Para fazer sua parte:

- Lave a sua calça 1 vez a cada 2 semanas
- Lave-a em água fria
- Seque-a no varal
- Doe quando não for usá-la mais


CELULAR

É muito difícil avaliar a pegada hidrológica de produtos industriais específicos, porque os ítens diferem muito entre si e suas cadeias de produção são complexas e diferentes. Estima-se uma média global de 80 litros de água por dólar de produto industrializado. Se um celular custa 200 dólares, a pegada hidrológica dele vai ser uma medida de 16 mil litros de água.

Grande parte dos minerais usados para a produção de eletrônico vem das minas no leste do Congo, onde, das 13 extrações principais, 12 são controladas por grupos armados. Esses minerais são transformados em metais como estanho (cassiterita) e tântalo (coltan), que são utilizados na fabricação de telefones celulares. A renda obtida financia uma guerra civil que, segundo o Conselho de Direitos Humanos da ONU, matou, nos últimos 15 anos, mais de 5 milhões de pessoas e violou 300 mil mulheres.

CAFÉ

Em algumas áreas da Guatemala podem ser necessárias mais de mil pessoas trabalhando um dia inteiro para encher um contêiner com 275 sacas de café (de 69 kg cada uma). No cerrado brasileiro, esse mesmo trabalho é realizado por apenas cinco pessoas e uma colheitadeira mecânica. Uma pessoa dirige e as outras colhem. "Como as famílias de produtores da América Central poderão concorrer com um  esquema desses?", pergunta Patrick Installe, diretor administrativo da Efico, uma empresa que comercializa café verde.

Com a ajuda da Rainforest Alliance, uma organização independente sem fins lucrativos, 1,5 milhão de fazendeiros, trabalhadores e suas famílias têm uma melhor qualidade de vida. A certificação pela Rede de Agricultura Sustentável (RAS) garante que os grãos foram produzidos numa fazenda com água limpa, solo saudável e boas condições de trabalho.

Segundo o IBGE, o uso de agrotóxicos no Brasil aumentou 22% de 1997 a 2007. O uso indiscriminado de pesticidas na  cafeicultura afeta principalmente os assalariados que fazem aplicações nas lavouras. A maioria não utiliza equipamentos de proteção individual (EPI), que raramente são fornecidos pelos patrões.
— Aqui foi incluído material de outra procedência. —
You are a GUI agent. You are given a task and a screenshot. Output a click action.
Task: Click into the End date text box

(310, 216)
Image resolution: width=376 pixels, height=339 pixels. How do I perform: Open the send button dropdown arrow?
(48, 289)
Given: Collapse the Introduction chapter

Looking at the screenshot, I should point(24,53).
Até 2020, o prejuízo da cultura do café por razões decorrentes de efeitos climáticos será de pelo menos 882 milhões e a queda da área apta ao plantio, de 9,48%. A indústria do café, assim como outros ciclos econômicos desde a exploração do pau-brasil até o plantio de fumo, foram desalojando a Mata Atlântica. Nos últimos 500 anos, sua floresta foi reduzida de 1,3 milhão de km quadrados para 91 mil km quadrados. Isso significa menos de 8% da sua extensão original, em áreas dispersas e fragmentadas.

GARRAFA DE ÁGUA

No Brasil são produzidas 550 mil toneladas de garrafas PET por ano, das quais boa parte é descartada na natureza. Segundo a Associação Brasileira da Indústria do PET (ABIT), em 2008, 14% do segmento correspondia ao mercado de água mineral.

São necessários 3 litros de água para produzir uma garrafa de 1 litro de água.
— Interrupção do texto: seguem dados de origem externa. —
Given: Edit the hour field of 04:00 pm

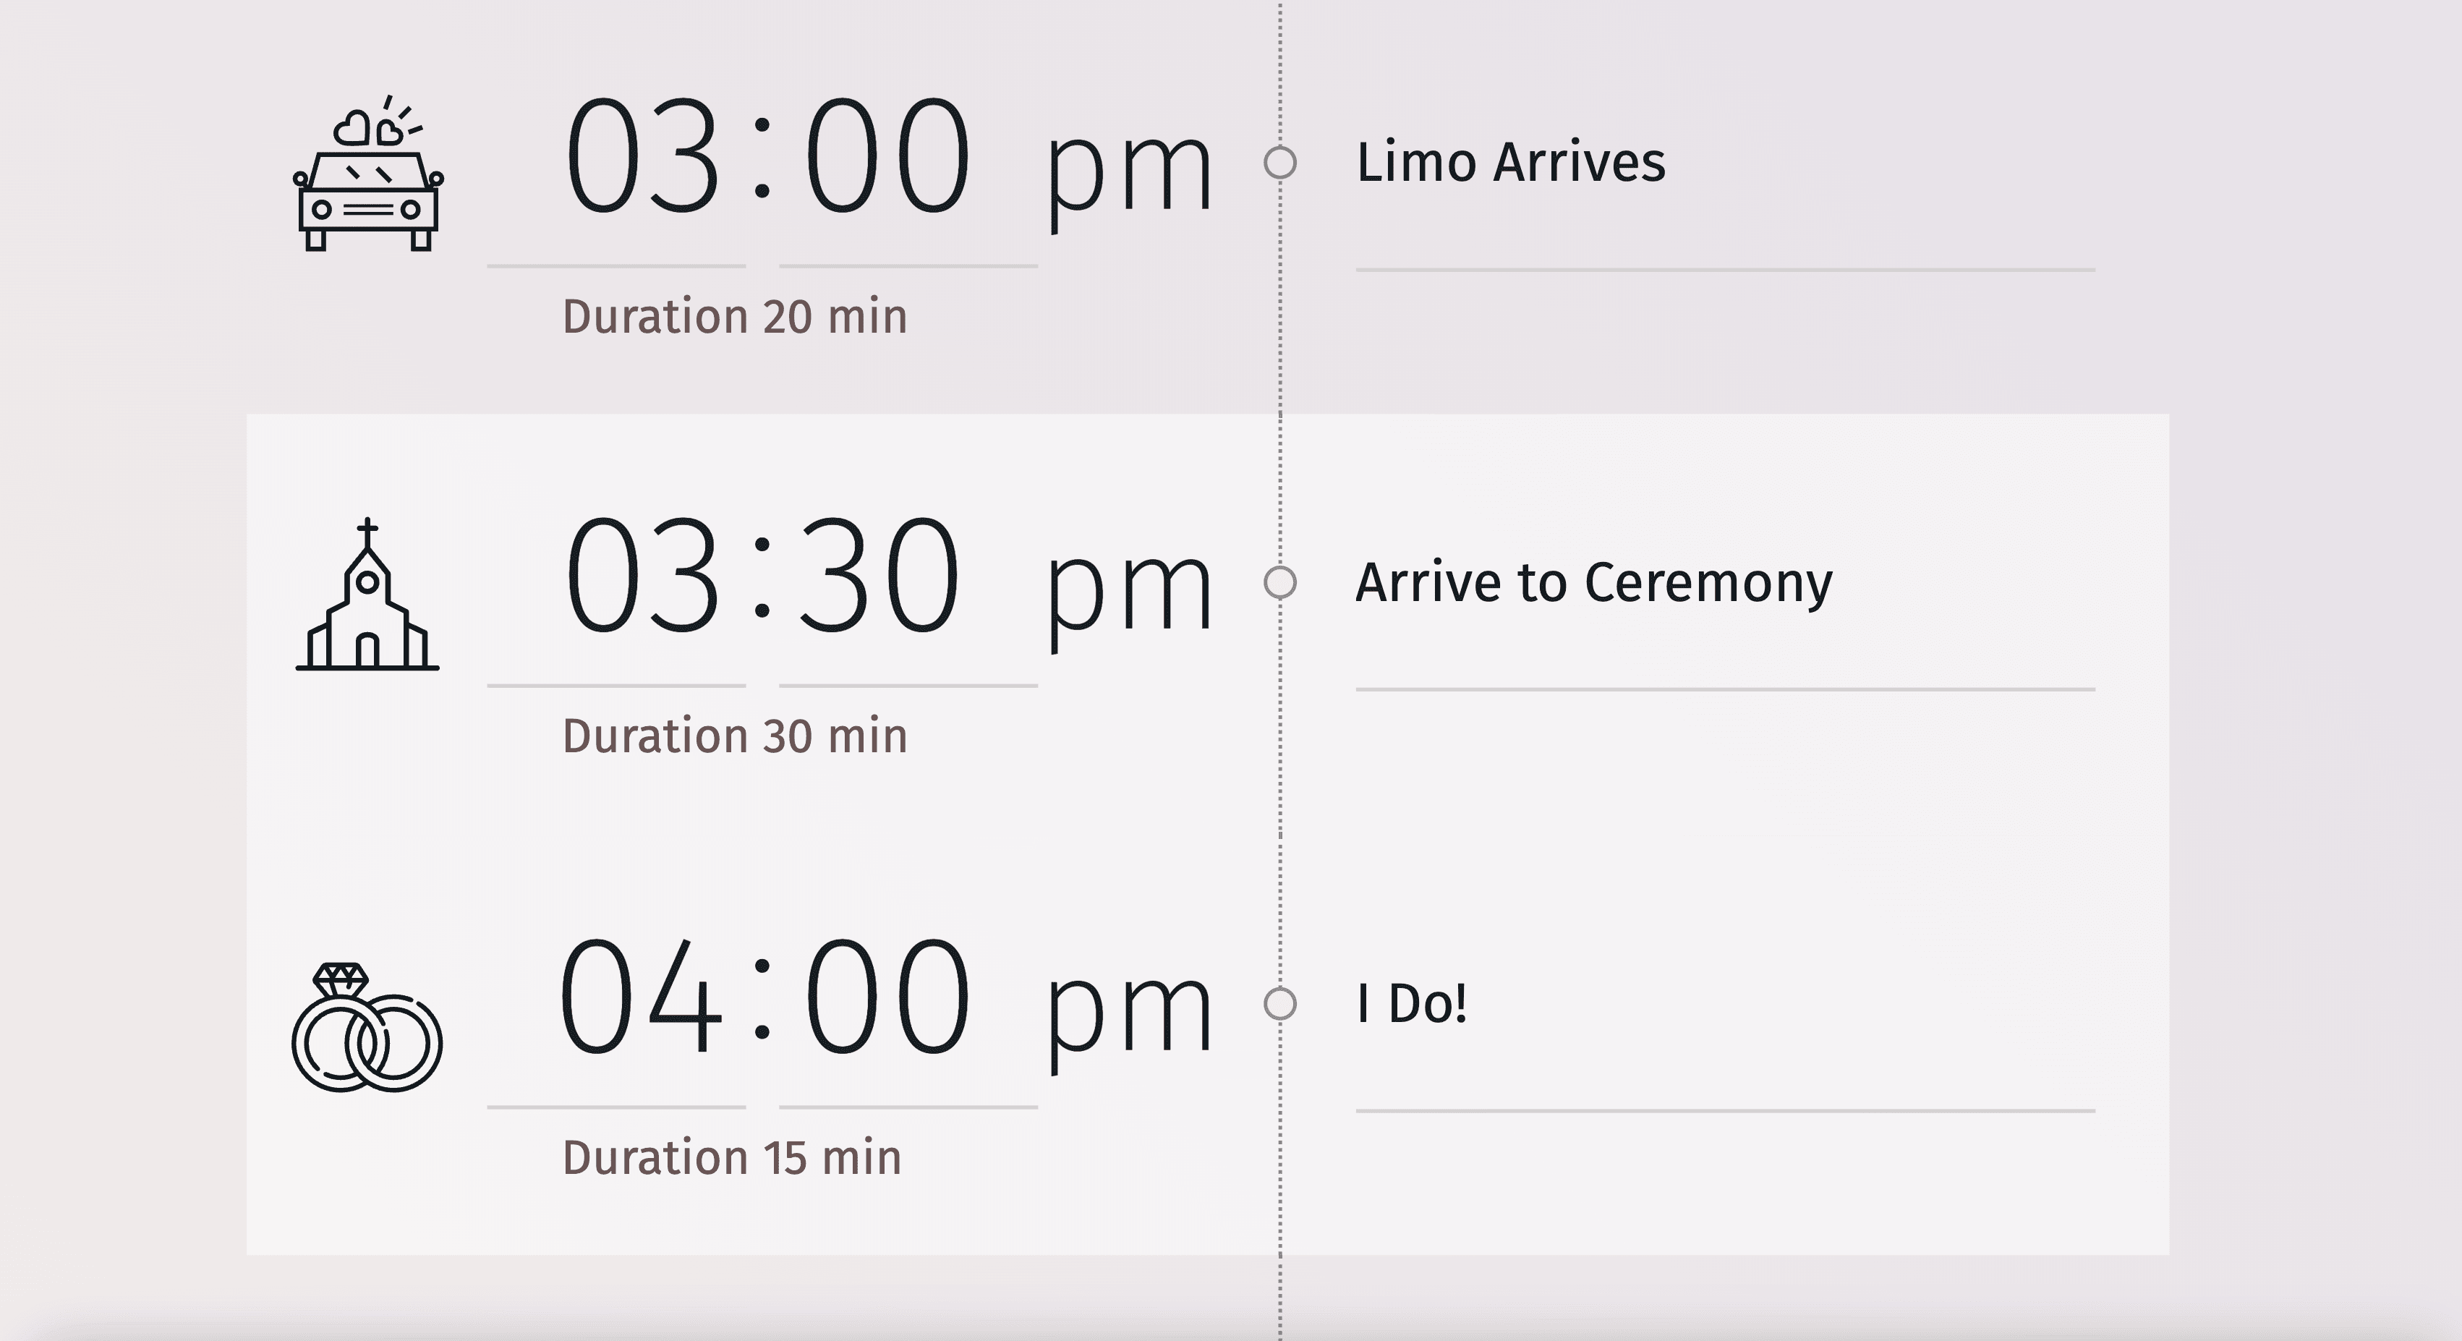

Em muitas cidades não é possível consumir água da torneira. Em seu projeto Think Outside the Bottle, a ambientalista Annie Leonard questiona os gastos por trás da água que bebemos, enquanto há bilhões de pessoas em acesso à água no mundo, os governos gastam milhões de dólares para cuidar do descarte da enorme quantidade de garrafas plásticas. A solução, segundo ela, seria inverter o foco e gastar o dinheiro melhorando o sistema de água que sai da nossa torneira. Comece em sua casa: compre um filtro e abandone a água engarrafada.
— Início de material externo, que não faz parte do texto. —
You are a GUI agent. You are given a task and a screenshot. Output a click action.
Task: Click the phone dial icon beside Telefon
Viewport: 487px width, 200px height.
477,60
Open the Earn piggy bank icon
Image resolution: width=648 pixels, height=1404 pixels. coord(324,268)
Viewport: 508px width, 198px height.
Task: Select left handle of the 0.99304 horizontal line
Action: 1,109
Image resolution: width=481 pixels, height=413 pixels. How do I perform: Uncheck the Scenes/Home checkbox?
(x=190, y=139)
Apenas na etapa da produção, uma garrafa PET de 50 gramas acarreta um impacto ambiental de emissões atmosféricas de CO2 e gases equivalentes da ordem de 18 gramas.

Depois das etapas de produção, há o transporte do produto. Muita energia é gasta para fabricar embalagens resistentes para que a água possa "andar" por todo o planeta. Assim, uma garrafinha de água da França pode ser consumida aqui no Brasil. Depois do consumo, vem o descarte: 80% das garrafas acabam em aterros sanitários ou são incineradas.